- Exercise: Leaving out the pictures, please reproduce exactly and only the lines from the one that contains "Image resolution: width=855" through the last line below.

- Recorded information:
########################################
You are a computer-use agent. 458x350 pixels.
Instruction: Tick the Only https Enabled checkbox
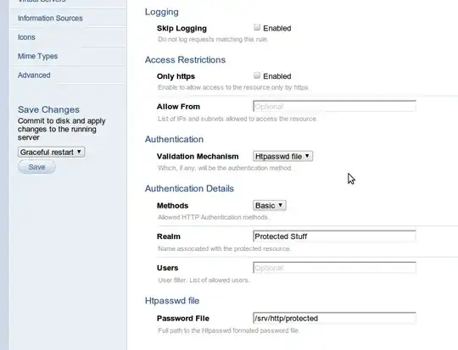click(x=257, y=75)
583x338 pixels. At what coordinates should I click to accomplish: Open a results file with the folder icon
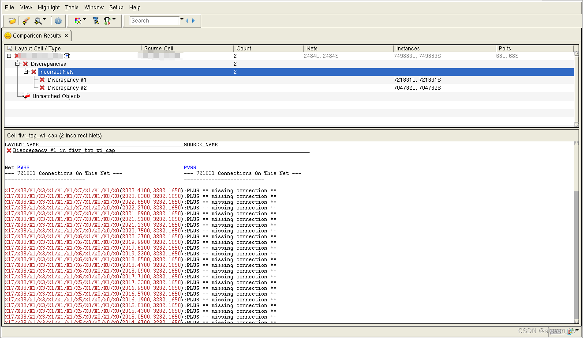pos(12,21)
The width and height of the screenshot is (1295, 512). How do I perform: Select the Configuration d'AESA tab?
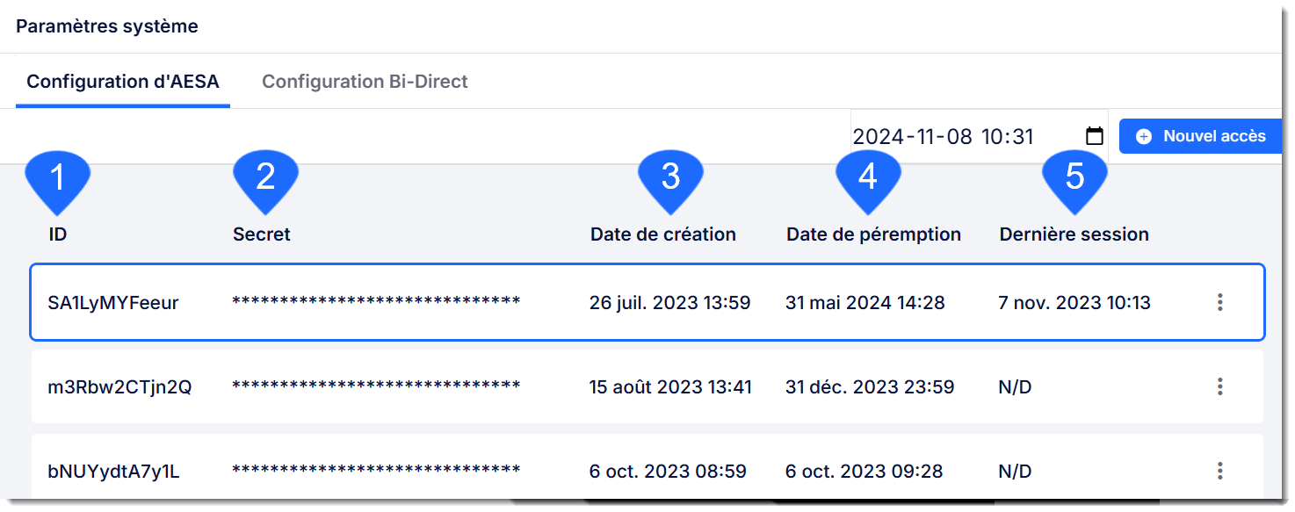pyautogui.click(x=123, y=82)
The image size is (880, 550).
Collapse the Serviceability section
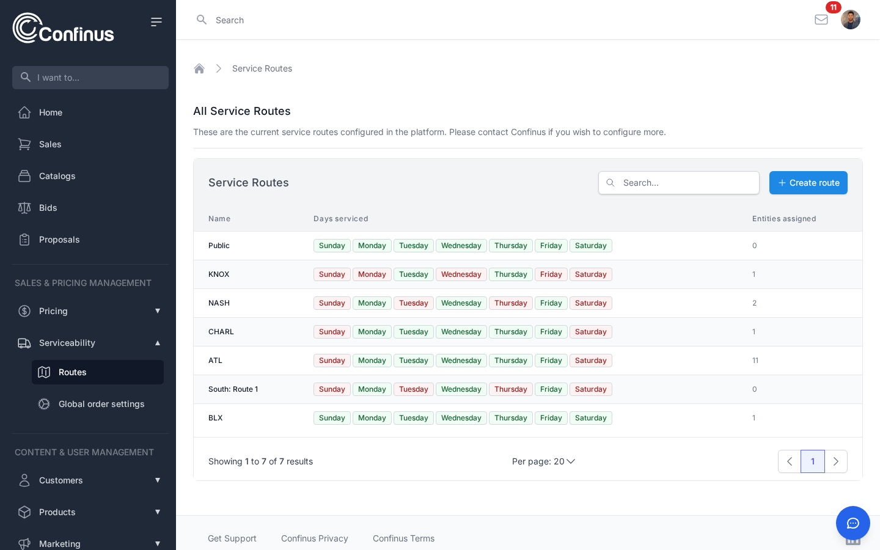point(157,343)
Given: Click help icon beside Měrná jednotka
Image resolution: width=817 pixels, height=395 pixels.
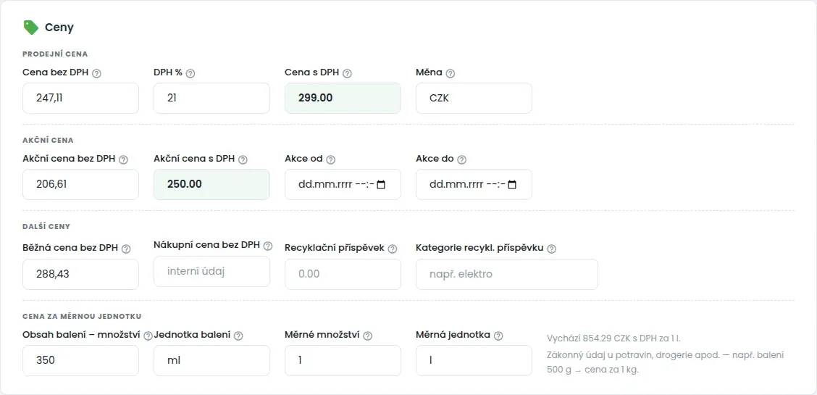Looking at the screenshot, I should point(498,336).
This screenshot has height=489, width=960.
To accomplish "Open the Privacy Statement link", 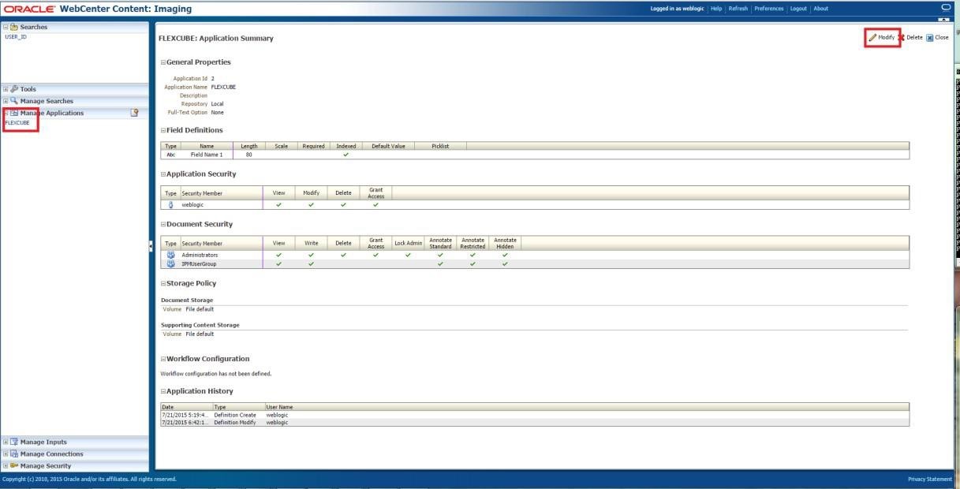I will [x=930, y=480].
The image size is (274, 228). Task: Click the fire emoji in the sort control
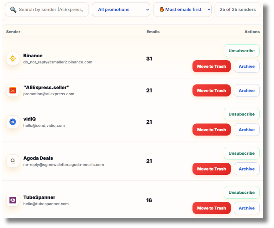pyautogui.click(x=162, y=9)
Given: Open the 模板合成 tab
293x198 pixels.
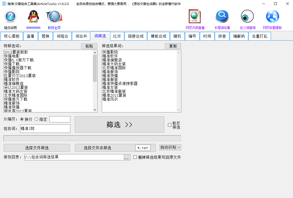Looking at the screenshot, I should pyautogui.click(x=159, y=36).
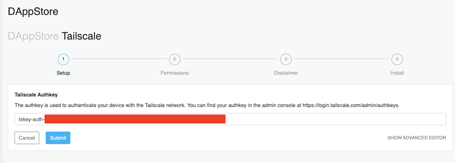Select the Install step label

(397, 73)
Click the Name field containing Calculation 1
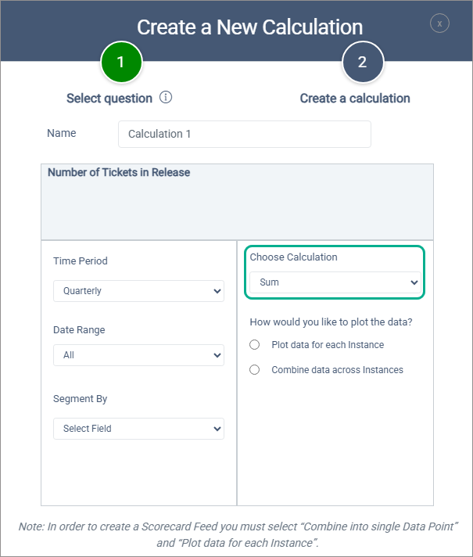 (244, 134)
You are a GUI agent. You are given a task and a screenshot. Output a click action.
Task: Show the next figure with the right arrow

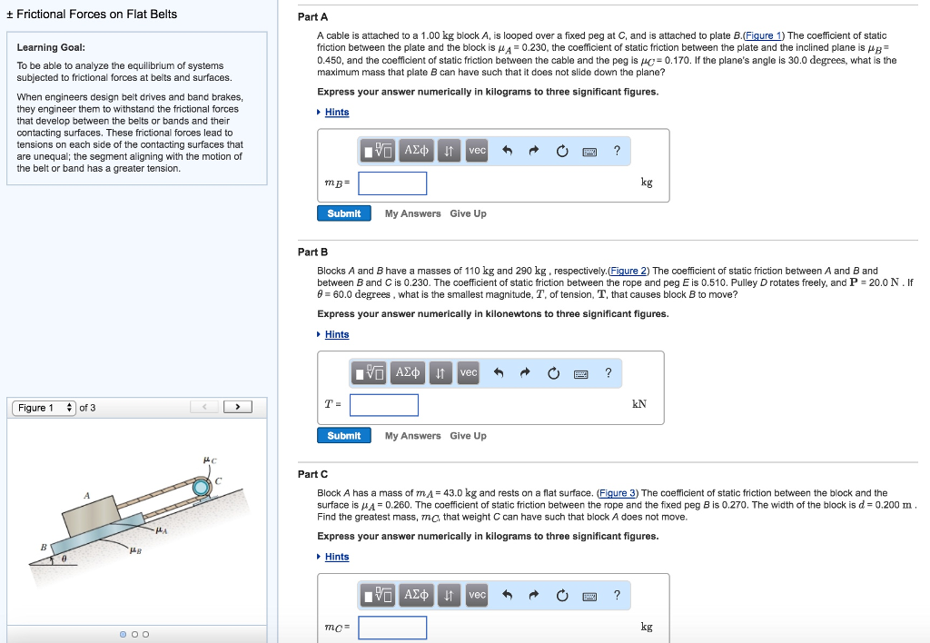[238, 407]
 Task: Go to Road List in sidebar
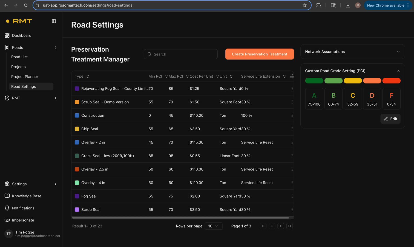tap(19, 57)
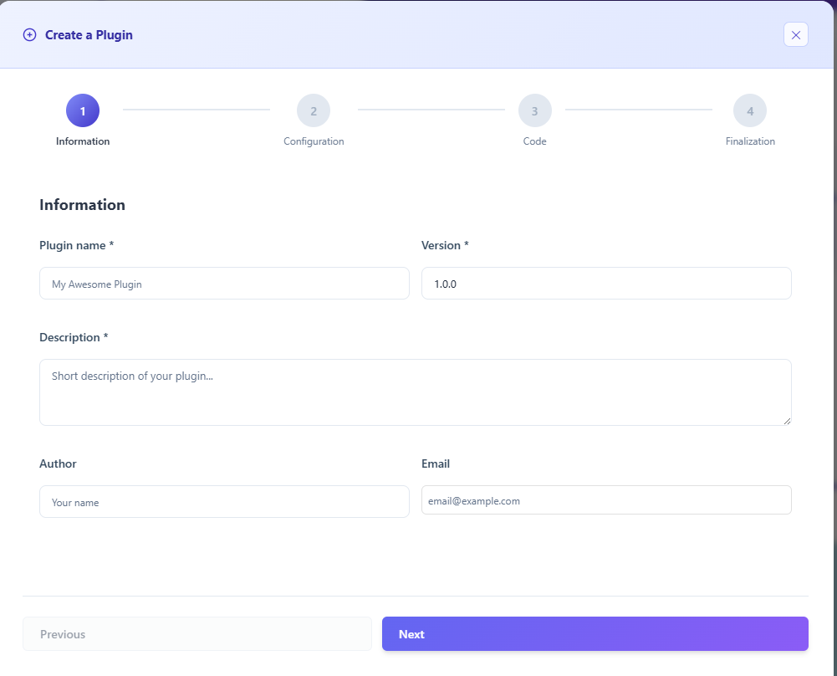Select the step 3 circle in the wizard
The image size is (837, 676).
[x=534, y=110]
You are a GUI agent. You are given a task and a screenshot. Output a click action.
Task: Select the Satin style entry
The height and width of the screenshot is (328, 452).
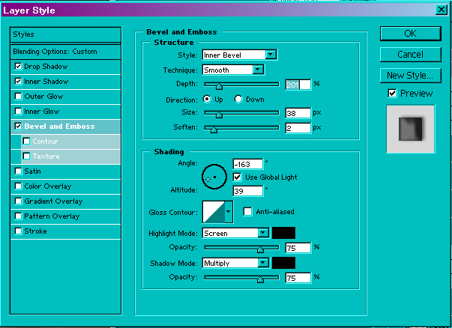[x=34, y=171]
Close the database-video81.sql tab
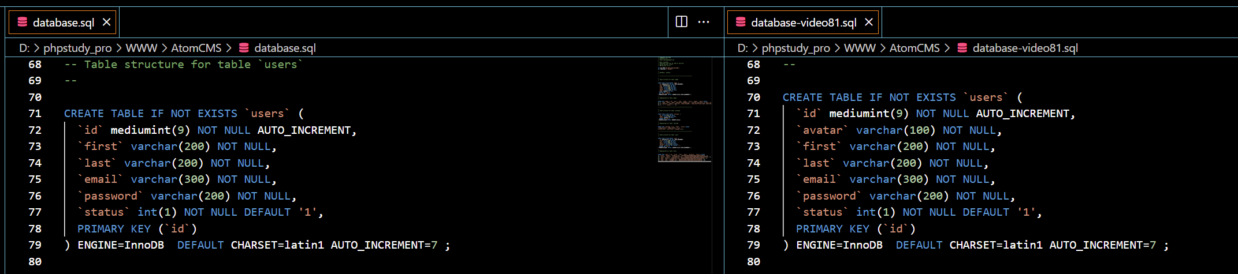 point(869,22)
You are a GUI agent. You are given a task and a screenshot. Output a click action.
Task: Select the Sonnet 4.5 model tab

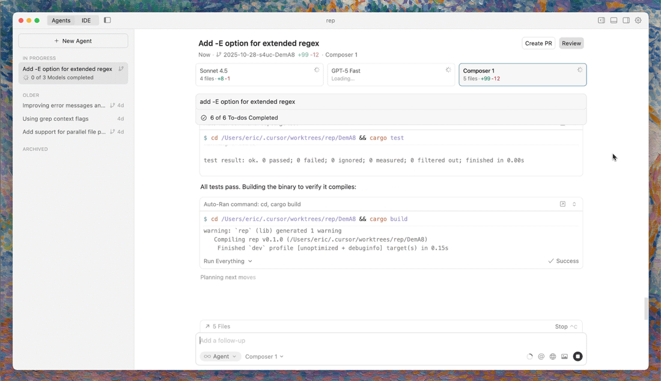(x=260, y=75)
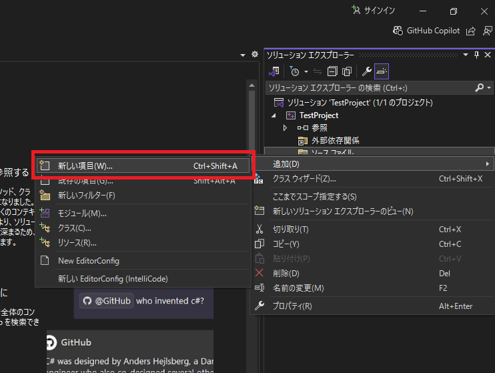Expand the 参照 references node
This screenshot has width=495, height=373.
pos(285,127)

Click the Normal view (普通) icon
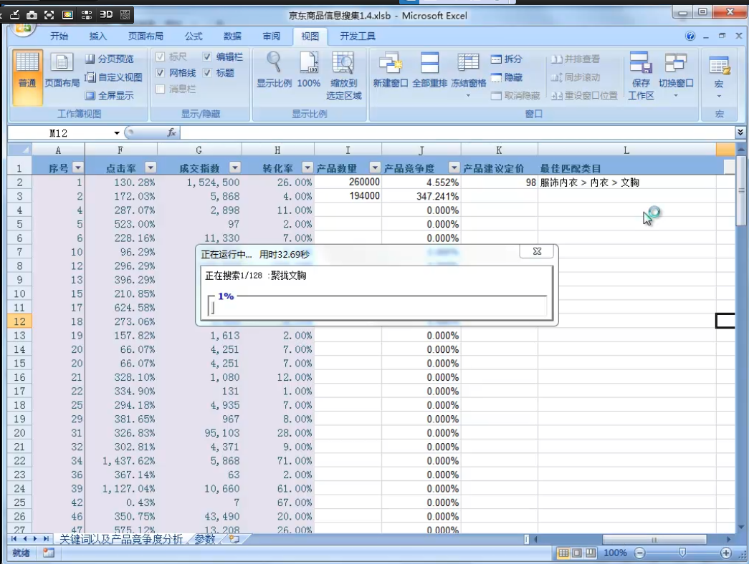pyautogui.click(x=27, y=72)
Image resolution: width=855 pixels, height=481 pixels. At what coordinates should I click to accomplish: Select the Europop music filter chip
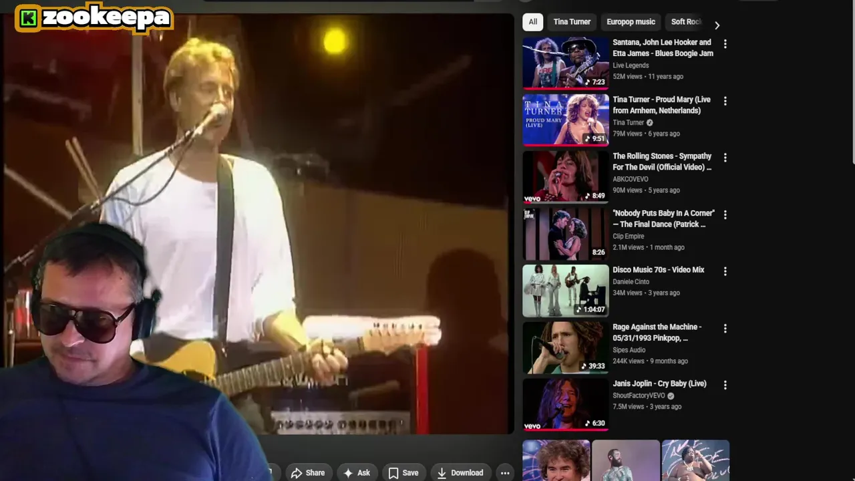click(631, 22)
########################################
- Answer box:
Image resolution: width=855 pixels, height=481 pixels. At what coordinates should I click to accomplish: Select the Europop music filter chip
click(631, 22)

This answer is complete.